Le crash du Boeing de la compagnie égyptienne Flash Airlines met en lumière la fragilité de l’image du charter aérien. Dans l’imaginaire du grand public, ce dernier rime avec flotte vieillie, problèmes de sécurité et prix au rabais. En France, ce déficit d’image nuit aussi à un secteur éclaté et hétérogène, où une poignée d’entrepreneurs tentent de se faire une place entre le rouleau compresseur d’Air France et des concurrents étrangers hypercompétitifs. Les défaillances d’opérateurs aux stratégies hasardeuses ou aux capitaux insuffisants brouillent encore le tableau.

L’explosion du boeing de Flash Airlines a mis le secteur sous les feux de l’actualité. En France, après les défaillances financières d’Air Jet, Aeris, Euralair Horizons, les réflexions vont bon train sur l’avenir de ce créneau stratégique pour les voyagistes français alors que les frontières avec les lignes régulières se brouillent de plus en plus.

L’avion rend fou ! » Frédéric Battut, le directeur des achats et des ventes du voyagiste Promovacances.com, ne cache pas sa colère ni son amertume face à l’hécatombe qui a frappé le ciel français l’an passé, stigmatisant « les graves erreurs de gestion et la faiblesse des tours de table » autant que le jeu des instances de régulation. « C’est un environnement très perturbant », confirme Gilles Meynard, directeur général du courtier aérien Air Partner (600 vols affrétés par an). L’affaire Aeris, en particulier, a laissé des traces. « L’administrateur judiciaire a forcé les clients inquiets à voler avec la compagnie jusqu’au dernier moment, raconte-t-il.

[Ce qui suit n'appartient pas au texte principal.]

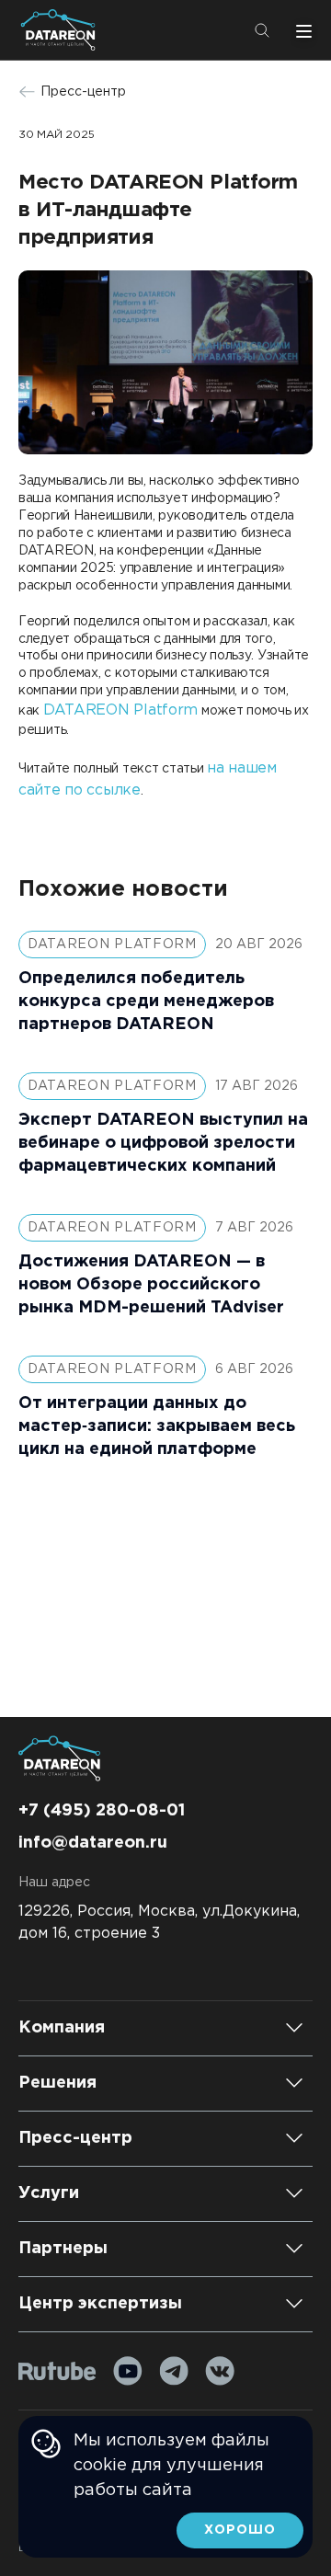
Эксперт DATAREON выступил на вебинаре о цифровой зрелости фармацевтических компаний (163, 1143)
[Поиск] (262, 30)
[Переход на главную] (62, 30)
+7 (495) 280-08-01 (101, 1810)
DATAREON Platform (120, 710)
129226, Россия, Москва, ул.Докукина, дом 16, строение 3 (159, 1923)
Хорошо (240, 2530)
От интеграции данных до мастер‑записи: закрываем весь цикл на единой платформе (156, 1426)
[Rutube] (57, 2371)
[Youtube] (128, 2371)
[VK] (219, 2371)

Pour finalement laisser en rade des passagers à des milliers de kilomètres... » « Dans un secteur où les marges sont étroites, un problème de fournisseur peut avoir des conséquences graves », rappelle Frédéric Battut.

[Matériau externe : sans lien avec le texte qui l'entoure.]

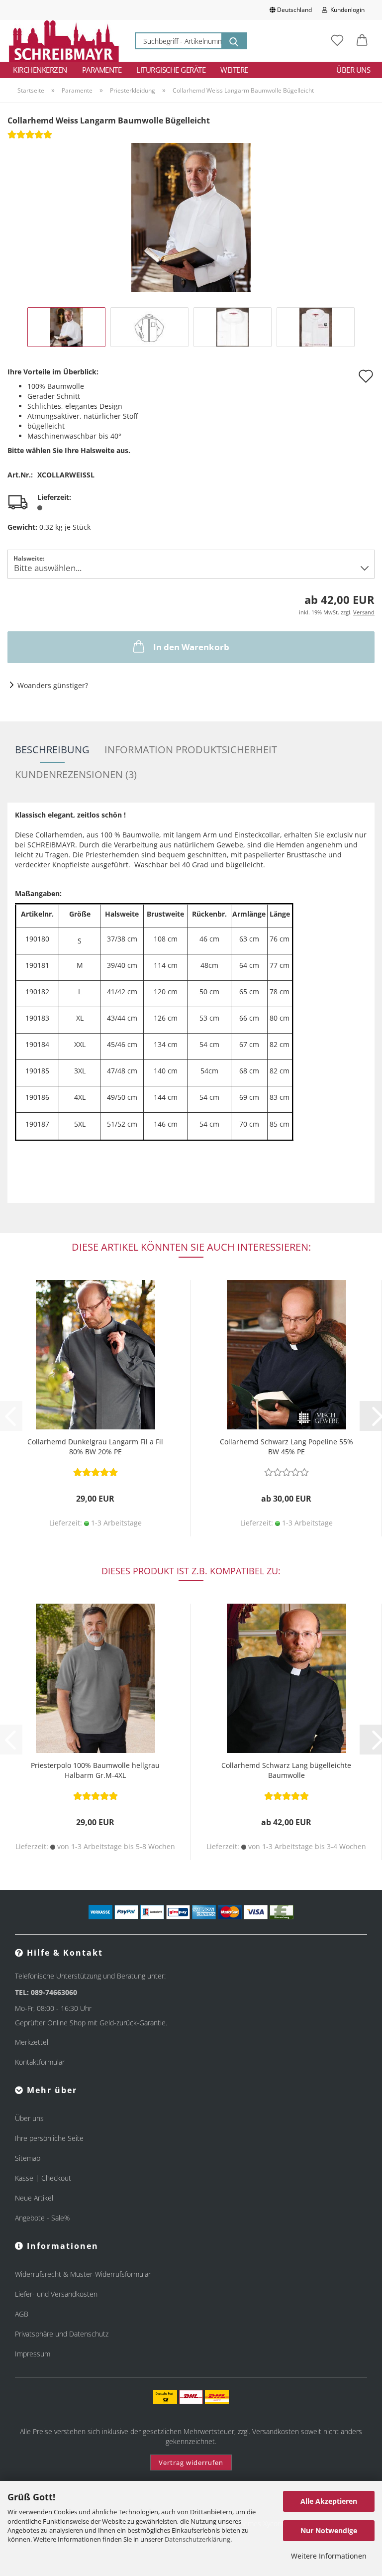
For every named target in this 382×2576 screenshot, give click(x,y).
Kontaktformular (40, 2062)
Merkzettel (31, 2042)
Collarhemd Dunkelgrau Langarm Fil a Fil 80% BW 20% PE (95, 1446)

Les défaillances d’Aeris puis d’Euralair Horizons - filiale charter du groupe d’Alexandre Couvelaire, toujours en redressement judiciaire - bouleversent les équilibres d’un secteur largement méconnu : le transport aérien de touristes à la demande. En anglais, « chartered » signifie affrété. En 2001, 10 millions de passagers (6 millions d’étrangers, 4 millions de Français) ont pris des vols « non réguliers » au départ ou à destination de la France, selon la Direction générale de l’aviation civile (DGAC  ). Cela représente 10 % du trafic international du pays. Le trafic se répartit entre le moyen-courrier (environ 60 %) et le long-courrier, pour une part croissante. Il est assuré par des compagnies françaises comme Star Airlines, Aigle Azur ou Air Méditerranée... et, de plus en plus, par des opérateurs étrangers. Le pavillon national régresse en effet, avec environ 40 % de part de marché aujourd’hui, selon la DGAC  . Les Français volent de plus en plus sur des transporteurs des pays de destination.

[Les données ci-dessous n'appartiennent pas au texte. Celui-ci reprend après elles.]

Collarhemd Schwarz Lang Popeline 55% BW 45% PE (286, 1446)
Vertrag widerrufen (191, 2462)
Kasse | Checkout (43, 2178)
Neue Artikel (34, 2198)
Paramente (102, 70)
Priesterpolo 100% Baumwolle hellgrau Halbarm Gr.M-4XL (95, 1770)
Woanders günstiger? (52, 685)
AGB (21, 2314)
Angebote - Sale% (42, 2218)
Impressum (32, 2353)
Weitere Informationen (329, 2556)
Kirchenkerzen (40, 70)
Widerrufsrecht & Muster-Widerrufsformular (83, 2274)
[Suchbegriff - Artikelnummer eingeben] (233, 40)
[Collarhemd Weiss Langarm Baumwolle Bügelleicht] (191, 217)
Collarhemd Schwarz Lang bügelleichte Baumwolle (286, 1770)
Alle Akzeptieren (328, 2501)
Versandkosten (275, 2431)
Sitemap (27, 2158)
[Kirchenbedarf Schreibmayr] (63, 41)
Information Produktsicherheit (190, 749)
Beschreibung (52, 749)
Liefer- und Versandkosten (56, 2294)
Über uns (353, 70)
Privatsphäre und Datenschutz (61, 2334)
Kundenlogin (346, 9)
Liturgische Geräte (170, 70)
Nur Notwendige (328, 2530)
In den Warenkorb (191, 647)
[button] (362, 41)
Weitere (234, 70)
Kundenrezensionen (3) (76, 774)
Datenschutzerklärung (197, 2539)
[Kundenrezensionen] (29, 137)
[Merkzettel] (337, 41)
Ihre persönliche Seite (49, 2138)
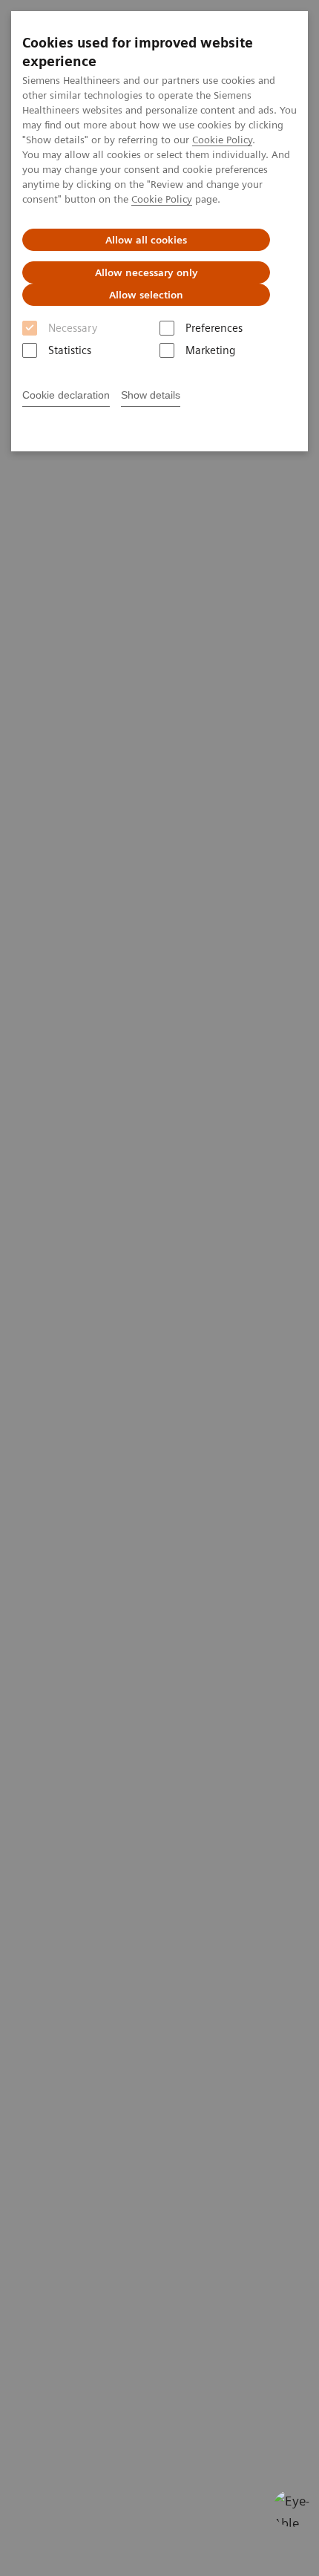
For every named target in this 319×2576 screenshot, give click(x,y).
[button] (291, 2508)
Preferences (214, 328)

Dans un paysage aérien marqué par la toute-puissance du système Air France et la montée du phénomène des compagnies à bas coût (« low cost »), le charter fait vivre dans la discrétion une petite dizaine d’acteurs, auxquels les tour-opérateurs (TO) achètent des « blocs-sièges », payés d’avance, sur une ou plusieurs saisons. Généralement de petite taille, souvent à cheval sur plusieurs créneaux, ils affichent des stratégies aussi diverses que la personnalité de leurs dirigeants. Seul Corsair, qui se présente comme la « première compagnie touristique française » bien que désormais aux mains du groupe allemand TUI, a acquis depuis vingt ans une forte notoriété. Bien implanté dans les vols réguliers sur ses marchés cibles, le transporteur de Nouvelles Frontières communique même sous sa marque depuis un an.

Un élément statégique
Certains ne se reconnaissent guère dans la distinction entre vols réguliers et non réguliers, qui n’a de sens qu’au plan de la réglementation et de la distribution. « Nous sommes une compagnie de vols à la demande, orientés sur les flux touristiques et ethniques, revendique ainsi Cédric Pastour, patron de Star Airlines. Notre vol hebdomadaire sur Cancún est un régulier au sens du droit, mais il transporte 100 % de touristes et les billets sont à 100 % commercialisés par des TO. » Pour ces derniers, l’aérien constitue un élément stratégique : le billet d’avion représente la moitié du prix d’un « forfait » ; il faut donc une offre suffisante pour garantir la concurrence et la qualité, émanant de fournisseurs neutres et fiables. Est-ce encore le cas ? René-Marc Chikli, qui préside l’association des TO, le Ceto, a été le premier à se poser la question lors de la disparition d’Aeris (lire ci-dessous). L’idée a été lancée, de créer une nouvelle compagnie neutre, notamment sur le long-courrier. Certains rêvent presque de reconstituer l’ex-Air Charter, filiale d’Air France sabordée en 1997 !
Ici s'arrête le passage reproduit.